Adam looked back into the dining room. “All right. Come in. But I’m not signing off until Steph gets home. This decision is as much hers as it is mine.”

“Of course,” said Bekah, sliding past the diminutive man into the small rambler. She knew the interview was as good as set.

* * *

“So do you think we’ll get in trouble for this?” said Hephaestus.

“No,” said Aphrodite, smiling, as she turned on the television. “This is just the sort of one-off event that already has approval in this reality. You know that the powers-that-be have been talking about taking a more hands-on approach. Besides, eventually the doctors will find out how this happened. Just not for a few centuries.”

“Well, I hope you’re right,” said the God of Smiths. “As may be, I still think I’m going to win the bet.”

“We’ll see,” the Goddess of Love said. “We’ll see.

* * *

“Two minutes to air.”

Stephanie shifted in her seat, and looked over at Adam, whose feet dangled off the chair he’d been given. “We can back out,” she said. “We still have time.”

“No,” said Adam, quietly. “This…money won’t be an issue after this. Right? I mean….”

“I don’t care about the money. You don’t have to do this.”

“No,” said Adam, “I do. But you don’t.”

Steph smiled sadly. “I’m with you every step, Adam. And if you think it’s important to tell your story, then I support that. But if you’re just doing this for the money….”

“I’m doing it for the right reasons,” said Adam, as the producer announced one minute to air. “I am.” That those reasons were all about the money he’d be able to leave her when he died – for he expected he would die, sooner than later – that he did not say.

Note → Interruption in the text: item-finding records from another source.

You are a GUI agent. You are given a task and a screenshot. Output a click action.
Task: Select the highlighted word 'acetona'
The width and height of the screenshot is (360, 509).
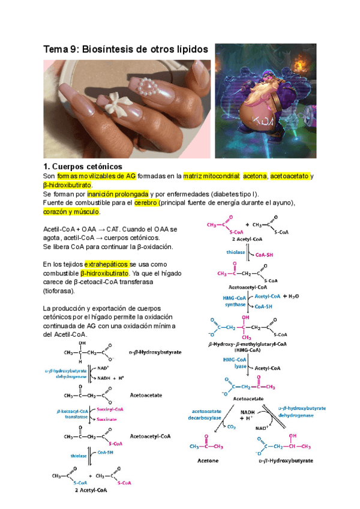coord(255,176)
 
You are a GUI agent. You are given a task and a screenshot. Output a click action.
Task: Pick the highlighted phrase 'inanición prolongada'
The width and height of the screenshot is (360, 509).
coord(118,194)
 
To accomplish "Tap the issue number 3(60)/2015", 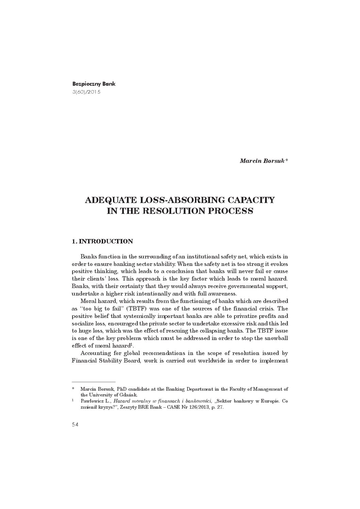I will [x=86, y=92].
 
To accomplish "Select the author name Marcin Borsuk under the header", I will [x=262, y=160].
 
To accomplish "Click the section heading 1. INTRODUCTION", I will [x=102, y=241].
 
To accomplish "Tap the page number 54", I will [x=75, y=424].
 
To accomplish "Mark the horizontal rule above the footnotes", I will [x=94, y=382].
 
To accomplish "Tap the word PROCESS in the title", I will [x=232, y=211].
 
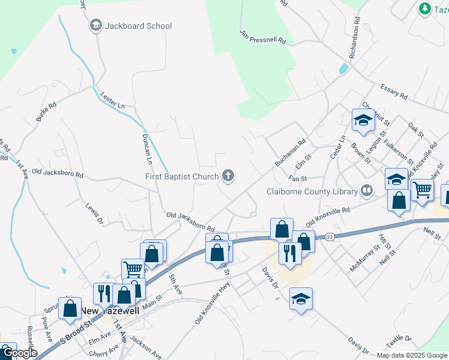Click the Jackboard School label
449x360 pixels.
point(138,26)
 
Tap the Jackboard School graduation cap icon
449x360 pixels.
point(95,25)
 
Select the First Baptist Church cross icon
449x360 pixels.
point(228,176)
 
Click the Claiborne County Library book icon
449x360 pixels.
point(366,191)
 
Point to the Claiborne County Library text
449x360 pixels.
point(312,192)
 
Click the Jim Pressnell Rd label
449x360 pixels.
point(263,37)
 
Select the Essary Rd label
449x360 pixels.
point(394,92)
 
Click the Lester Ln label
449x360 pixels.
point(113,101)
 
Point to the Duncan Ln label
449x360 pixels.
point(147,149)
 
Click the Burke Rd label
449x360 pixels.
point(46,112)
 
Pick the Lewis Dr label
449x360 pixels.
point(93,213)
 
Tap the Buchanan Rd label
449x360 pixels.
point(291,154)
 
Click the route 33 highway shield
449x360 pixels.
point(330,238)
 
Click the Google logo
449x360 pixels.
point(19,353)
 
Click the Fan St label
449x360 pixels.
point(297,178)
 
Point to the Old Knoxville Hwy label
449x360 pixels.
point(212,305)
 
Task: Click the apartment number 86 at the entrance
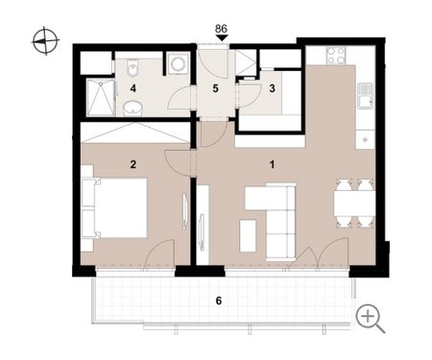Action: (x=221, y=29)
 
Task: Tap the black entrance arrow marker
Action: (x=222, y=38)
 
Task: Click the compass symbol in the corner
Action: (x=46, y=41)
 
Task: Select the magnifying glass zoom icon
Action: (x=371, y=319)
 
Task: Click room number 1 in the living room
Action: (x=272, y=165)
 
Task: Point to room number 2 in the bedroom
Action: (x=133, y=164)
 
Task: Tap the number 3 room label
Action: (x=272, y=88)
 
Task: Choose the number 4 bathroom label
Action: (x=133, y=88)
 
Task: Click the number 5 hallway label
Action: (x=216, y=88)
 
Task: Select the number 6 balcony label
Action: (x=219, y=300)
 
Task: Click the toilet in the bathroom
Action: (x=132, y=67)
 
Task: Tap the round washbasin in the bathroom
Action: (x=132, y=108)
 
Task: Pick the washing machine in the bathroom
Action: (x=177, y=63)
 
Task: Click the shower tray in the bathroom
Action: (x=101, y=98)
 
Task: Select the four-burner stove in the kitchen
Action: (x=336, y=56)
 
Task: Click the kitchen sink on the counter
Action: (x=366, y=96)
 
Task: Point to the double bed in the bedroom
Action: (x=114, y=207)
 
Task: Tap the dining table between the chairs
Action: (x=354, y=204)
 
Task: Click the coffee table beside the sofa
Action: (x=248, y=236)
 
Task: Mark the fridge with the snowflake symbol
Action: (x=365, y=139)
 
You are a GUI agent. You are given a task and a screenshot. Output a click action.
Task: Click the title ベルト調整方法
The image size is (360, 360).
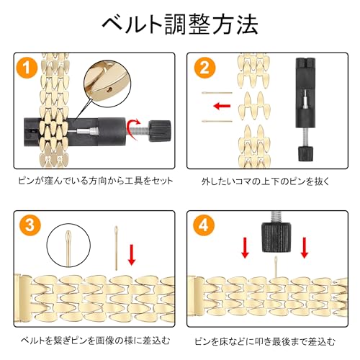(x=180, y=24)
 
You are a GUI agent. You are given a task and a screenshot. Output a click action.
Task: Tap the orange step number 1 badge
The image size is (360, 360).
(x=27, y=68)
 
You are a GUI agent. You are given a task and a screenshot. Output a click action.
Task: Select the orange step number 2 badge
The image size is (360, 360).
(x=204, y=68)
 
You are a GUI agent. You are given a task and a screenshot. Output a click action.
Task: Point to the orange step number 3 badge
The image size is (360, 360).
(x=30, y=225)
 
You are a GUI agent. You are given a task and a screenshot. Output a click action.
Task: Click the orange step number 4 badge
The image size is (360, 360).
(x=204, y=225)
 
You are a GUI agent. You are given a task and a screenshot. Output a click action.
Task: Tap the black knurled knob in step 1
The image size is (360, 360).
(x=160, y=131)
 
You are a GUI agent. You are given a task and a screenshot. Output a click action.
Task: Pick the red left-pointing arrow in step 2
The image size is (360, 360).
(x=222, y=106)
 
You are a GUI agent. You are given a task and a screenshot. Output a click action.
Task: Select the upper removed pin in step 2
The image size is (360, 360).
(x=217, y=93)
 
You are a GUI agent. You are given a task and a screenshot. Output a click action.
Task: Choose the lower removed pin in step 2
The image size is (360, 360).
(x=217, y=121)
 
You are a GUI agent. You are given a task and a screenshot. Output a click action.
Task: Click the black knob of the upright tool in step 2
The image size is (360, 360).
(x=305, y=153)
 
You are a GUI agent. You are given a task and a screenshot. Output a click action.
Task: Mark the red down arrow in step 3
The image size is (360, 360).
(x=132, y=255)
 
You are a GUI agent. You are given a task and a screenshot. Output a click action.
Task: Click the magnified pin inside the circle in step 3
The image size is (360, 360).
(x=68, y=248)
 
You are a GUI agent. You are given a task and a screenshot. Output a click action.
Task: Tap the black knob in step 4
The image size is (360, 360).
(x=276, y=237)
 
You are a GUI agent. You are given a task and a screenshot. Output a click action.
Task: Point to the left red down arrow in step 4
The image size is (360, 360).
(x=245, y=248)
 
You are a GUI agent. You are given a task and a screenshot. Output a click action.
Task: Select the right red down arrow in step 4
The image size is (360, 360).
(x=305, y=248)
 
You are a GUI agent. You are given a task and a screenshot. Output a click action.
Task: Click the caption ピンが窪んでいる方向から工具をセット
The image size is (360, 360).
(x=96, y=181)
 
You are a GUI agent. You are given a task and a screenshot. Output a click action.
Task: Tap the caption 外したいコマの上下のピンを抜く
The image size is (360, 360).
(x=266, y=181)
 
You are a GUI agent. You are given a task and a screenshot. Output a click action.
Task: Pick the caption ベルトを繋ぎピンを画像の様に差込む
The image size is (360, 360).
(x=95, y=340)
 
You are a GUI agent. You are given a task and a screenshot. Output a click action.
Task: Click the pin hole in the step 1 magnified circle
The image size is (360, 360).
(x=109, y=90)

The music came up, and the host talked of Adam’s plight, and they had a long and at times painful interview in which Adam broke down but once, talking about his upcoming wedding, and how he feared he would be less than two feet tall for it. And Stephanie said all the right things, and Jayne Jordan was her usual feisty, personable self, and Adam and Stephanie talked about love, and staying together through it all, and both of them said all the right things that night.

And if each harbored doubts, neither expressed them.

By the end of the night, Adam White’s affliction was being plastered across the entire media spectrum.

And things wouldn’t be the same after that.